Il maîtrise les techniques de psychologie des masses. En plus, c’est une personnalité charismatique. Il croit en la mobilisation de masse en sa faveur et c’est pour cela qu’il conteste tout. Si ce n‘était pas le cas, il serait en prison et tout le monde l’oublierait. Donc, avec la foule de ses partisans, il maintient une très forte pression sur le maire sortant, pour l’amener à faire des concessions. Mais cela ne se traduira pas forcément par un recompte des voix à Moscou.

euronews:
Peut-on voir dans ces résultats le signe d’un changement du climat politique en Russie ? Comment les choses peuvent-elles évoluer ? L’opposition va-t-elle continuer à se battre pour décrocher des postes ? Le Kremlin est-il inquiet ? Va-t-il durcir sa position ?

Stanislav Belkovsky:
Pour moi, il ne fait pas de doute que la Russie est entrée dans une nouvelle ère de Perestroïka. Il ne faut pas s’attendre à des répressions ou à un scénario à la Biélorusse… Il n’y a que l’intelligentsia pour parler de Goulag dans tout ce que fait le Kremlin, tout en sirotant du cognac dans les bars luxueux de Moscou.

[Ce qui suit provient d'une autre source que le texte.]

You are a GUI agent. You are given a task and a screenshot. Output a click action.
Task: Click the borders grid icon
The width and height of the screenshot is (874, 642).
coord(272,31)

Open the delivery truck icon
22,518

Les scores de Navalny et de Roïzman, c‘était inimaginable il y a deux ans. C’est pour ça qu’aujourd’hui, on peut parler de nouvelle Perestroïka. Cela inquiète le Kremlin et le maire de Moscou. Ils sentent bien la pression exercée par l’opposition. Et ça, Navalny en joue…

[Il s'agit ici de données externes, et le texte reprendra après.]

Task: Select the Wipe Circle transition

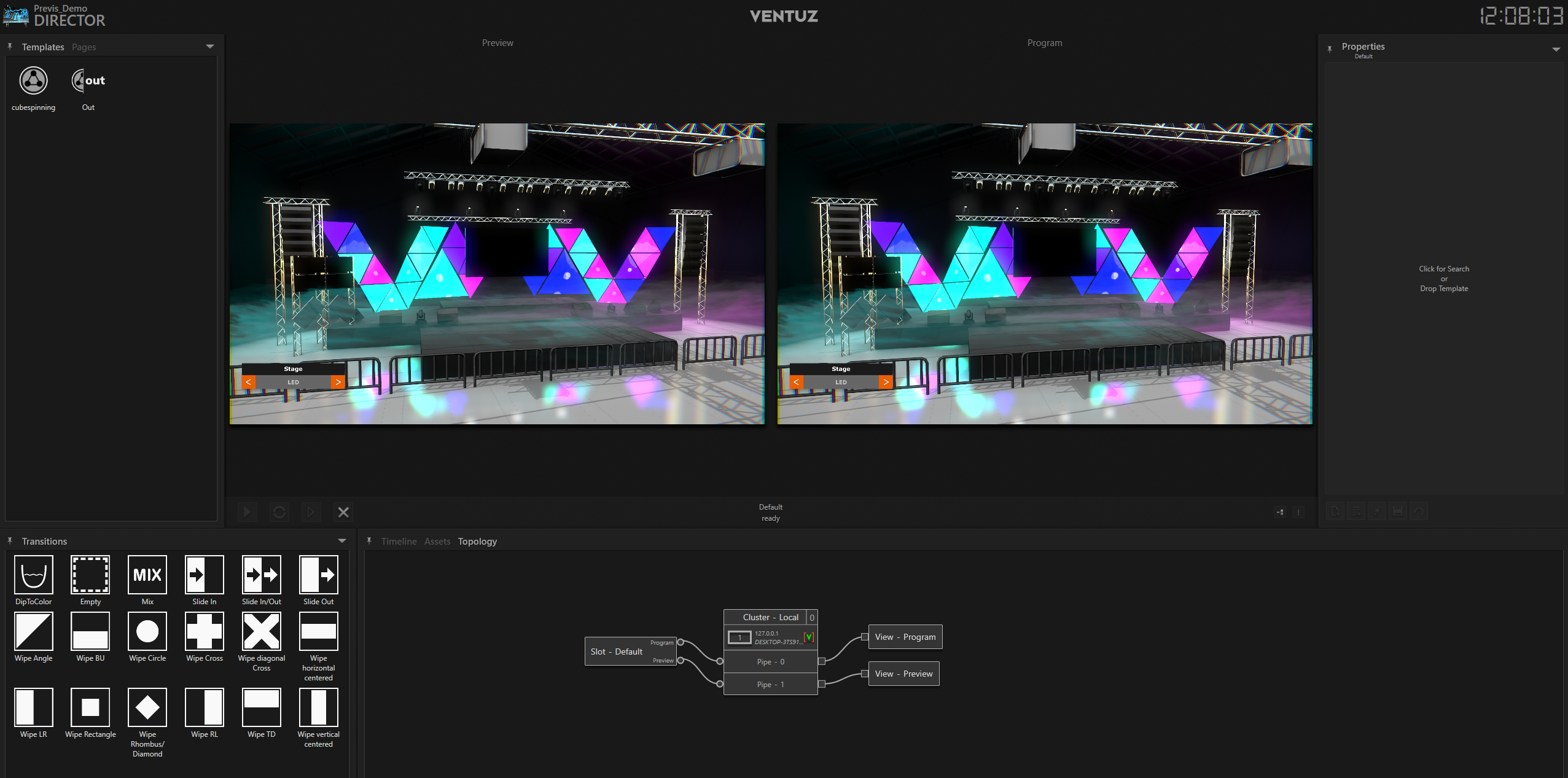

Vis-à-vis de Navalny, le Kremlin a deux possibilités. Soit, il cherche à négocier avec lui, afin de l’amener à intégrer le système actuel en échange de l’annulation des poursuites qui pèsent contre lui. Soit, c’est le deuxième scénario, plus radical : le Kremlin décide de faire appliquer la justice et donc de renvoyer Navalny en prison.

euronews:
L’autre surprise de ces municipales, c’est la victoire du candidat de l’opposition Evgueni Roïzman à Ekaterinbourg, la 4ème ville du pays. A quoi peut-on s’attendre ? Quelle sera l’attitude du Kremlin à l‘égard de cet opposant ?

Stanislav Belkovsky:
Je pense que la classe politique à Ekaterinbourg est remontée contre l’actuel gouverneur et son équipe et est prête à se rassembler derrière la personnalité charismatique de Roïzman.

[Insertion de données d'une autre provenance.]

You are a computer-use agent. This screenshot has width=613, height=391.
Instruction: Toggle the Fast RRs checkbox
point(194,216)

Ce n’est pas grave si on lui permet de travailler tranquillement, il va marquer des points. Ca s’est passé comme ça à la fin des années 80, quand les hommes politiques ont commencé à prendre leur distance avec le parti communiste soviétique. Mikhail Gorbatchev et ses partisans étaient persuadés qu’il serait plus facile de contrôler des hommes politiques ayant remporté des élections libres. L’histoire a prouvé le contraire. Les hommes finissent par mordre la main de celui qui les a nourri. C’est ce qui va se passer avec Roïzman à Ekaterinbourg.